We performed simultaneous MEG and HD-EEG at the MEG Core Laboratory of Athinoula Martinos Center for Biomedical Imaging (Charlestown, MA). MEG recordings were obtained in a three-layer magnetically shielded room with a 306-channel whole-head MEG system (VectorView, Elekta Neuromag, Helsinki, Finland) characterized by 204 planar gradiometers and 102 magnetometers over 102 locations; HD-EEG recordings were obtained using a 70-channel electrode cap (EASYCAP, Herrsching, Germany) (plus two electrodes covering the low temporal areas at T1 and T2), by positioning the electrodes according to the conventional 10-10 system. Data were acquired with a sampling frequency of 600, 1000, or 2000 Hz.

C. Long-term intracranial EEG recordings

Since noninvasive neuroimaging methods do not always provide accurate information on the EZ, icEEG long-term monitoring (Phase II of the presurgical evaluation) is essential for a better delineation of the epileptic focus and/or the eloquent brain regions. For this study, icEEG was recorded with subdural grids and strips with 2.3 mm of diameter and 10 mm of distance between each one (Ad-Tech., USA), and/or depth electrodes consisted of 10 linearly arranged contacts with 1.1 mm of diameter and 3-5 mm of inter-distance (Ad-Tech., USA) by using XLTEK NeuroWorks (Natus Inc., USA). Data were acquired with a 600, 1000, or 2000 Hz sampling rate. For each patient, the location, number, and type (grids, strips, or depths) of electrodes were prospectively decided as part of patient’s surgical plan, which was established by the epilepsy surgical team independently from this study.

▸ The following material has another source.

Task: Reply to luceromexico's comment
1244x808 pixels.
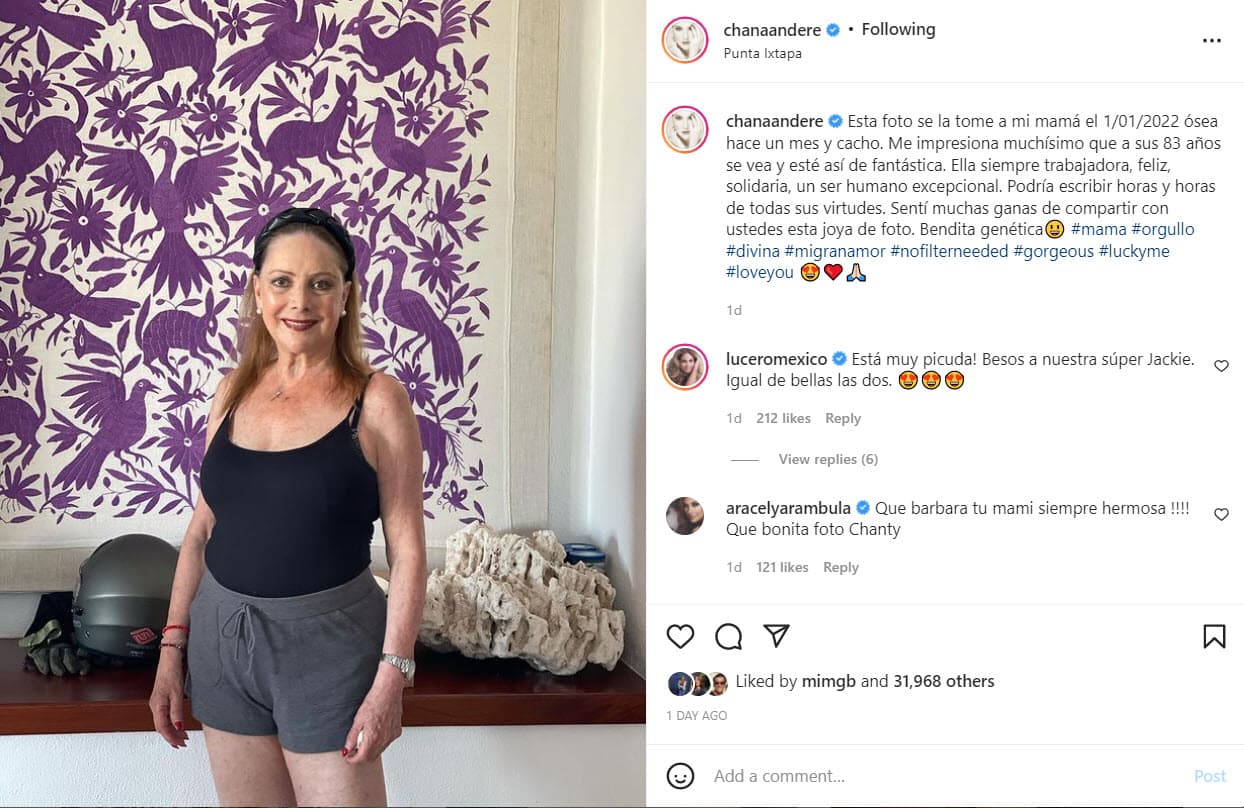Action: [x=843, y=418]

D. Identification of each icEEG electrode location

Anatomical MRI scans were acquired before and after surgical resection with magnetization-prepared rapid acquisition gradient-echo sequences (MPRAGE; TE = 1.74 ms, TR = 2, 520 ms, voxel size = 1 × 1 × 1 mm3) using a high-resolution 3T scanner (TIM TRIO, Siemens AG, Erlangen, Germany). After implantation, Computed Tomography (CT) scans (voxel size = 0.5 × 0.5 × 0.5 mm3) were performed to obtain the actual locations of icEEG electrodes. Therefore, we determined the anatomical locations of both subdural and depth electrodes by co-registering the post-implantation CT with the pre-operative MRI, using Brainstorm [7]. The exact electrode location was defined visually based on the intensity on the co-registered CT-MRI image, and mapped on the three-dimensional model of the patient’s cortical surface reconstructed from the preoperative MRI using FreeSurfer [8]. To account for brain shift that occurs after electrocorticographic implantation, subdural electrodes were projected onto the cortical surface. Moreover, when both subdural and depth electrodes were implanted, depth electrodes were adjusted to compensate for brain shift [9].

E. VSs reconstruction: forward and inverse method

One of the objectives of this study is to investigate whether FC metrics estimated at the source level from noninvasive methods (MEG/HD-EEG) is comparable with those estimated invasively (icEEG). Firstly, we solved the forward problem by extracting the cortical surfaces from the patient’s preoperative MRI (through FreeSurfer), and constructing a realistic head model using OpenMEEG software [10]. The realistic boundary elementary model (BEM) was created using a three-layer geometric head model, consisting of the scalp, inner skull, and outer skull, for both MEG and HD-EEG recordings. The source space included the entire brain volume. Secondly, we solved the inverse problem using the linearly constrained minimum variance (LCMV) beamformer [11] in order to localize the underlying neural generators. Data covariance was computed on artifact-free portions selected from MEG and HD-EEG recordings filtered between 1 and 50 Hz, and an identity matrix was used as noise covariance.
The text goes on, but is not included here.